A mais recente polêmica envolvendo uma campanha publicitária no Brasil tem como protagonista a atriz Fernanda Torres. Ao estrelar um anúncio para a famosa marca de chinelos Havaianas, a artista fez uma declaração que gerou reação imediata. Ela sugeriu que as pessoas deveriam entrar no ano novo com os dois pés, e não apenas com “o pé direito”.
A fala, aparentemente inocente, foi interpretada por uma parcela conservadora do público como uma provocação política. Esse episódio, ocorrido em dezembro de 2025, reacendeu um debate antigo: o boicote a marcas por causa de percepções sobre seu posicionamento ideológico ou suas associações políticas.
O fenômeno do boicote político no Brasil
Longe de ser um caso isolado, a situação com a Havaianas se insere em um contexto amplo. No espectro político brasileiro, marcas de diversos setores já foram alvo de chamados para boicote nas redes sociais.
Empresas como Centauro, Havan, Riachuelo, Smart Fit, Bio Ritmo, Madero e Coco Bambu enfrentaram mobilizações online. O motivo foi a percepção, por parte de consumidores de esquerda, de que essas companhias ou seus donos apoiavam o então presidente Jair Bolsonaro ou tinham posicionamentos políticos alinhados a ele.

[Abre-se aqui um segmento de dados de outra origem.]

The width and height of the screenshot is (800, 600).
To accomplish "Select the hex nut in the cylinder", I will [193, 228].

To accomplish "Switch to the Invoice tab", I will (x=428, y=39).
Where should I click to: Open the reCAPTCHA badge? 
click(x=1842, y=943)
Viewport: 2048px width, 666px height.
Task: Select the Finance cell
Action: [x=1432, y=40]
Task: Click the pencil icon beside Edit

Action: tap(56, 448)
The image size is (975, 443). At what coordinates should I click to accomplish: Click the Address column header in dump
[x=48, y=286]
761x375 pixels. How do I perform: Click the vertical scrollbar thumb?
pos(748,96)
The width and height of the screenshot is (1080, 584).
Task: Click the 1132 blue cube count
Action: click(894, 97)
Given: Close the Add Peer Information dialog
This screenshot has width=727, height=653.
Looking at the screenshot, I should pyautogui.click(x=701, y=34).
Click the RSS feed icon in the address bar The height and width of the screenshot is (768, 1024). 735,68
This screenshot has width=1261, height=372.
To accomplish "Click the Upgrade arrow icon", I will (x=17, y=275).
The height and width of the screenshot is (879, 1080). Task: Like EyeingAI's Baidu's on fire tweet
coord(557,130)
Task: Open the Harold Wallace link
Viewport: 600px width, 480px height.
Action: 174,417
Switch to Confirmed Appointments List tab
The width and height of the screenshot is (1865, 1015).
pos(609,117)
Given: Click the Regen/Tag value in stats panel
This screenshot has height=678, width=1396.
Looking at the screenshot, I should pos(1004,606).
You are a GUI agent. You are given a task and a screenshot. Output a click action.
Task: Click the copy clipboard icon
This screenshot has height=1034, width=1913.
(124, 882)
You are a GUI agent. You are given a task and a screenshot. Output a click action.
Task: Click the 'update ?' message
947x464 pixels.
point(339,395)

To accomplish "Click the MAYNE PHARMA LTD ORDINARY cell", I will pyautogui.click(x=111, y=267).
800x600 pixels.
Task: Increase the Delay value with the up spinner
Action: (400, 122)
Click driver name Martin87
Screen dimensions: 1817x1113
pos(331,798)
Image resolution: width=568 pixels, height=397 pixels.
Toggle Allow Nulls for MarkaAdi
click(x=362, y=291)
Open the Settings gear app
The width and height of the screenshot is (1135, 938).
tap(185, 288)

É importante notar que, em muitos desses episódios, a mobilização partiu principalmente de públicos online e consumidores individuais, e não de boicotes corporativos institucionalizados. No entanto, a repercussão nas redes sociais foi significativa.
O caso do chocolate Bis e Felipe Neto
Um dos exemplos mais emblemáticos no Brasil recente foi o envolvendo o chocolate Bis, da Lacta (Mondelēz Brasil). Em 2023, a marca lançou uma campanha com o influenciador digital Felipe Neto.
Por ser uma figura publicamente associada a posicionamentos contra o ex-presidente Bolsonaro e a pautas progressistas, sua participação foi interpretada por parte do público conservador como um ato político da empresa. A Mondelēz Brasil defendeu a escolha, afirmando que a decisão se baseou na relevância de Felipe Neto no universo gamer e de entretenimento, sem intenção de apoio político explícito.
A reação, porém, foi rápida. Perfis ligados à direita política incentivaram um boicote ao Bis e a outros produtos da Lacta. Hashtags como #BisNuncaMais ganharam força, com seguidores sendo convidados a parar de comprar o chocolate em protesto.
Casos internacionais: dos EUA à China
O fenômeno é global. Nos Estados Unidos, vários casos se tornaram emblemáticos da chamada “guerra cultural” transposta para o consumo.
- Bud Light (Anheuser-Busch): A cerveja sofreu um boicote massivo após uma campanha com uma influenciadora trans, desencadeando um movimento conservador contra a marca.
- Nike: A empresa foi alvo de protestos por incluir em uma campanha o jogador Colin Kaepernick, conhecido por se ajoelhar durante o hino nacional dos EUA em protesto contra a injustiça racial.
- Goya Foods: A marca de alimentos enfrentou a hashtag #BoycottGoya depois que seu CEO elogiou publicamente líderes políticos conservadores.
- Target e Doritos: A rede varejista Target sofreu boicotes por coleções do Mês do Orgulho LGBTQ+, enquanto a linha da PepsiCo foi alvo na Espanha por uma campanha com uma influenciadora trans.
Fora do eixo ocidental, a sueca H&M enfrentou retaliações e perdeu presença em plataformas chinesas após se posicionar contra alegações de trabalho forçado na região de Xinjiang. Já a Coca-Cola e o Walmart lidaram com boicotes de grupos latinos nos EUA por doações percebidas como apoio a campanhas conservadoras.
Conclusão: consumo na era da polarização
Os casos citados, do anúncio de Fernanda Torres para Havaianas ao boicote ao Bis, ilustram uma tendência crescente. As marcas, suas campanhas publicitárias e até a escolha de seus garotos-propaganda são cada vez mais lidas através de uma lente política.
Isso reflete um mundo onde a polarização ideológica transborda do debate político tradicional e invade o cotidiano do consumo. Para as empresas, o desafio é navegar em um ambiente onde qualquer ação de marketing pode ser interpretada como um posicionamento, desencadeando reações apaixonadas de apoio ou rejeição por parte de diferentes grupos de consumidores.
O episódio envolvendo a atriz brasileira mostra que, no Brasil e no mundo, a linha entre publicidade, cultura e política está mais tênue do que nunca, transformando o ato de comprar em um gesto potencialmente carregado de significado ideológico.